* Text excerpt *
((

Patent Application
20230290655
Embodiments of the present disclosure generally relate to vacuum processing systems, and more particularly, to semiconductor substrate processing chambers.
Periodically, a lid assembly of a vacuum processing chamber in a vacuum semiconductor processing tool needs to be opened to provide access to the interior of the chamber. The inventors have observed some systems for separating the lid can lead to a screw head touching the chamber body, which can damage the body and is also a potential cause for failure. For example, lid separation for preventive maintenance can damage a nickel-plated chamber body due to a screw head of the mechanism provided for separating the lid from the chamber body undesirably contacting and rubbing against the chamber body. Damage to the chamber body surface can lead to rejection of the chamber body part because of cosmetics and/or due to vacuum leaks. Nickel plating damage can also lead to particle generation, copper contamination from an underlying chamber body material (e.g., aluminum) on wafer/substrate and ultimately can lead to wafer production loss.
Accordingly, the inventors have provided an improved lid separators for vacuum processing chambers and vacuum processing chamber incorporating such lid separators.
Lid separators for vacuum processing chamber lid separation and vacuum processing chambers incorporating same are provided herein. In some embodiments, a lid separator for a vacuum processing chamber includes: a shaft having a first end and an opposing second end, wherein the shaft is threaded along at least a first portion of the shaft; and a contact pad having an outer diameter greater than an outer diameter of the shaft, a recess disposed in a first side of the contact pad, and a central opening disposed through a second side of the contact pad, opposite the first side, and into the recess, wherein the shaft is coupled to the contact pad, wherein the first end of the shaft extends through the central opening and into the recess without reaching the first side of the contact pad, and wherein the first portion and the second end of the shaft extend away from the second side of the contact pad.

))

* Problems and tasks *
(A) Revise the stretch of the lid separator patent text from "Patent Application" through "substrate processing chambers.", replacing "vacuum processing systems" with "vacuum deposition systems".
(B) Carry the lid separator patent text forward from its final sentence.
These records have no connection to the lid separator patent text.

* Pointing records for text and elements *
((

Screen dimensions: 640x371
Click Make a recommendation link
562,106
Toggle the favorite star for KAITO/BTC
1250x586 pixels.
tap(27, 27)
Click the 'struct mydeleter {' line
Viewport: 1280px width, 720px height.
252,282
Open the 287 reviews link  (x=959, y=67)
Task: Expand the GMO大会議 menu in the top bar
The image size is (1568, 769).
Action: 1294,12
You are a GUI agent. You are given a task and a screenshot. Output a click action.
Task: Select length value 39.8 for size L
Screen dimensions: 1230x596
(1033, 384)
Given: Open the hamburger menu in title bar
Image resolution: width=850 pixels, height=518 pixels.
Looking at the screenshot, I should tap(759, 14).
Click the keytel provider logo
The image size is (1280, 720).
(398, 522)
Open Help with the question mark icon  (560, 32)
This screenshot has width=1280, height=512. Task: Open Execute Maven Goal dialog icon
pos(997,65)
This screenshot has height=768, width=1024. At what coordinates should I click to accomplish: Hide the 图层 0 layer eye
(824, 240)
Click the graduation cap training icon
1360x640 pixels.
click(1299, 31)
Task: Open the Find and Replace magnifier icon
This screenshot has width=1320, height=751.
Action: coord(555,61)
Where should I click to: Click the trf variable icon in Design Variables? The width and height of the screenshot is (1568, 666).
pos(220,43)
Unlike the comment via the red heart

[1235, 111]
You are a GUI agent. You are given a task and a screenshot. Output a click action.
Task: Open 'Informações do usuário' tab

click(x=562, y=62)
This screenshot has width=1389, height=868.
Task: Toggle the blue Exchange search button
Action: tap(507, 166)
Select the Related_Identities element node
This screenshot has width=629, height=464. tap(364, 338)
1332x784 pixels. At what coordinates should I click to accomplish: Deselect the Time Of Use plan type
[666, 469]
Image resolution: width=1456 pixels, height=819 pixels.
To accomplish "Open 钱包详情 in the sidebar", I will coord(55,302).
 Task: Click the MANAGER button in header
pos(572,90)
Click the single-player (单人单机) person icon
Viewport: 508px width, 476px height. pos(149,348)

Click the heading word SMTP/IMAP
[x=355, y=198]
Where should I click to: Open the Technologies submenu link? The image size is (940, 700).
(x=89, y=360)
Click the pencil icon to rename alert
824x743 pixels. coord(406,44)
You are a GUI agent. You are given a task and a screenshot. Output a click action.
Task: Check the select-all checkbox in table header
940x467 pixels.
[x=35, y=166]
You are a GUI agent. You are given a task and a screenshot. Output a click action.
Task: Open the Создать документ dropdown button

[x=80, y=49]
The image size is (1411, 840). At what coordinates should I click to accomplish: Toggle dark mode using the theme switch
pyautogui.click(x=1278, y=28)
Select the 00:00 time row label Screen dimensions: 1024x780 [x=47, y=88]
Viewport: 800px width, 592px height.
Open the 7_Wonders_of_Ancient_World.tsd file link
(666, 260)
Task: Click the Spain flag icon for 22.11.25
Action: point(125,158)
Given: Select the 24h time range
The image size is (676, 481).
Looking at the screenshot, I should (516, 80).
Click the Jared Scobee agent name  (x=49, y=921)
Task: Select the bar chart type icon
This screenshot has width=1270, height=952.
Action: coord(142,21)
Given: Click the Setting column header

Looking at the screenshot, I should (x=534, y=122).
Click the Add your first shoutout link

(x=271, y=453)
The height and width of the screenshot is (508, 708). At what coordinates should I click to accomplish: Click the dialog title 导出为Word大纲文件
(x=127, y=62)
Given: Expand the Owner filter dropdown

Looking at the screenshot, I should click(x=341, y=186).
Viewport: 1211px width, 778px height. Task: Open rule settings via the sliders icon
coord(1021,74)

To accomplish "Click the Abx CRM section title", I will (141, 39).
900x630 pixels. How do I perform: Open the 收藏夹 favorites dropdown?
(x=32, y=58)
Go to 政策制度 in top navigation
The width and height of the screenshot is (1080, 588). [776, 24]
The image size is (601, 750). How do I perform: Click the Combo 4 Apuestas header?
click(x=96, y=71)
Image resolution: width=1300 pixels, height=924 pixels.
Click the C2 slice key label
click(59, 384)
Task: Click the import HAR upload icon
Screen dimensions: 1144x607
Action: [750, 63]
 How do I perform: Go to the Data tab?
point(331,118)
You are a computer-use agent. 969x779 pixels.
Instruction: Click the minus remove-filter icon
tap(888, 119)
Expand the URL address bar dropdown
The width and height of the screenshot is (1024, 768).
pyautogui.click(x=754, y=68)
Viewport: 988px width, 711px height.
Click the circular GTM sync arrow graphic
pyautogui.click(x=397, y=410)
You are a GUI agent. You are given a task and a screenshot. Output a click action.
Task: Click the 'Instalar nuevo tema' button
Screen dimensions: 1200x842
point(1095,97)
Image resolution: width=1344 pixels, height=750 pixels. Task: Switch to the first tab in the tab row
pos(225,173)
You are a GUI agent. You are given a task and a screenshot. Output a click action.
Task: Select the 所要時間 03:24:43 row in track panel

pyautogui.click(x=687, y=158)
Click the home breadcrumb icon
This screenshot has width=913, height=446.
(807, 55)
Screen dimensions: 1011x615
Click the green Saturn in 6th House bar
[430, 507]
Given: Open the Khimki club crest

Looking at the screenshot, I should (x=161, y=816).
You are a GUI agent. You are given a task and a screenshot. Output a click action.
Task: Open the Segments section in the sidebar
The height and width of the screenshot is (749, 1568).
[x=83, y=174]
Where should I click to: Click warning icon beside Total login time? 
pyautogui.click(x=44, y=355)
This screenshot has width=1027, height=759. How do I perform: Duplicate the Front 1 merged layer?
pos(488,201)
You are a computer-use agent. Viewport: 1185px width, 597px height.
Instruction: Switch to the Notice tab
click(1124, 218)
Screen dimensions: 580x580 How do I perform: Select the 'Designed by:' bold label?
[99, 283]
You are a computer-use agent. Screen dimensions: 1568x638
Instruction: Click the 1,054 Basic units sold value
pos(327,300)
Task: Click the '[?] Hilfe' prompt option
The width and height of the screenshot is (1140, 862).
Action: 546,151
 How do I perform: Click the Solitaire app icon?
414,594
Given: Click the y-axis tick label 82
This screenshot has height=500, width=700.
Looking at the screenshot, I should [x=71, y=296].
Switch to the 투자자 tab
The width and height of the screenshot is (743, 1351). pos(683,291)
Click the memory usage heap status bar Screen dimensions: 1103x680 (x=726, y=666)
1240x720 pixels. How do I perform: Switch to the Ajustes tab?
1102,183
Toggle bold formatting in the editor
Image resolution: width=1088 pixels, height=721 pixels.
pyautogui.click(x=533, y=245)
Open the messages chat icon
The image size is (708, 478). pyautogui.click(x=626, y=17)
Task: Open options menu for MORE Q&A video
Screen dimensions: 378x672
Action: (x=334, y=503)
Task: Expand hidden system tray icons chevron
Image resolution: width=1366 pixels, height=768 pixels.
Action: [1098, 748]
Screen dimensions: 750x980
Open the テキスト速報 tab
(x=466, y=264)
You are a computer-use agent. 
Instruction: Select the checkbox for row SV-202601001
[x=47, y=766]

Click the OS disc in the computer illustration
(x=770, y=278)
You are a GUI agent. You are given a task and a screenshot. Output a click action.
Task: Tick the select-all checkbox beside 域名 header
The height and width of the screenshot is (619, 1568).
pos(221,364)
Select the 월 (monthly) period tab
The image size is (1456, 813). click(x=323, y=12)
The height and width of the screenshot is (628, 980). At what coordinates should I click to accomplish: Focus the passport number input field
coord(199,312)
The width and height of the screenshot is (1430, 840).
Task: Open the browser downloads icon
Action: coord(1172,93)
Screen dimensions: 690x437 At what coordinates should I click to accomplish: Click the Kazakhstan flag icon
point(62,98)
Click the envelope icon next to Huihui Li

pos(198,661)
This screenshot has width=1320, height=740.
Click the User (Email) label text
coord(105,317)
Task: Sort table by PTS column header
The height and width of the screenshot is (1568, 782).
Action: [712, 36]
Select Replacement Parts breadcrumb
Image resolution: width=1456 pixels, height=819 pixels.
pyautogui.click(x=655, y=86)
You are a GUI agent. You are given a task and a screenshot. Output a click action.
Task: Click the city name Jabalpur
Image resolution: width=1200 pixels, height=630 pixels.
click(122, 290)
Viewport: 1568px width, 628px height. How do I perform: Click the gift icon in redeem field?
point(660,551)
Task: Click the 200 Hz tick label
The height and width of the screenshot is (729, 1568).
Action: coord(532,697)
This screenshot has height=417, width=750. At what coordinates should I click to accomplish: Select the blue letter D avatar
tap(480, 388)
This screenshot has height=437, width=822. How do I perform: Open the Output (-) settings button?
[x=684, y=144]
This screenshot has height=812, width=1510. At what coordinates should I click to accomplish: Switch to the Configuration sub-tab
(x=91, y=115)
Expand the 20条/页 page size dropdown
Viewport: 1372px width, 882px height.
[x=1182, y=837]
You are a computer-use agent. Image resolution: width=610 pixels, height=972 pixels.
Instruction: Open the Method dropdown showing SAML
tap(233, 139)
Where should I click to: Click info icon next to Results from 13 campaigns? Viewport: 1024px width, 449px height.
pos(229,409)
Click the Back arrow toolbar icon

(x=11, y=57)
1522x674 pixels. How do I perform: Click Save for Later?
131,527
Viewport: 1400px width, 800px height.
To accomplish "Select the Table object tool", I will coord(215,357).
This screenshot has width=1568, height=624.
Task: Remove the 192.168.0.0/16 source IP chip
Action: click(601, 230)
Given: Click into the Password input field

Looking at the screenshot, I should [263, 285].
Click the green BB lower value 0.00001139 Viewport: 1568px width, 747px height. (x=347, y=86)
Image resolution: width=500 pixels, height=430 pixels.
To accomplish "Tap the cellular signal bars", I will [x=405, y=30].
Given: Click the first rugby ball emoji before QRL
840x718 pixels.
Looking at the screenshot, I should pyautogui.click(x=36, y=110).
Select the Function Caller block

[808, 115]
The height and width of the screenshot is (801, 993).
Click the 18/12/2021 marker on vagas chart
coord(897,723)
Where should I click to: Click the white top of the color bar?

))

* The answers *
(A)
Patent Application
20230290655
Embodiments of the present disclosure generally relate to vacuum deposition systems, and more particularly, to semiconductor substrate processing chambers.

(B)
In some embodiments, a lid separator for a vacuum processing chamber includes: a shaft having a first end and an opposing second end, wherein the shaft is threaded along at least a first portion of the shaft, and wherein the shaft includes a first step having a first reduced diameter disposed adjacent to the first portion and a second step having a second reduced diameter, smaller than the first reduced diameter, disposed adjacent to the first step and between the first step and the first end of the shaft; a bushing disposed about the shaft adjacent to a first shoulder of the shaft defined by the first step; a contact pad disposed about the shaft adjacent to a second should of the shaft defined by the second step, the contact pad having an outer diameter greater than an outer diameter of the shaft, a recess disposed in a first side of the contact pad, and a central opening disposed through a second side of the contact pad, opposite the first side, and into the recess, wherein the shaft is coupled to the contact pad, wherein the first end of the shaft extends through the central opening and into the recess without reaching the first side of the contact pad, and wherein the first portion and the second end of the shaft extend away from the second side of the contact pad; and a retaining ring disposed in an annular groove disposed about the second step of the shaft, wherein the retaining ring is configured to retain the bushing and the contact pad on the shaft.
In some embodiments, a drive feature can be disposed in at least one of the first end or the second end of the shaft.
In some embodiments, a head is disposed on the second end of the shaft. In some embodiments, the second end of the shaft has no head.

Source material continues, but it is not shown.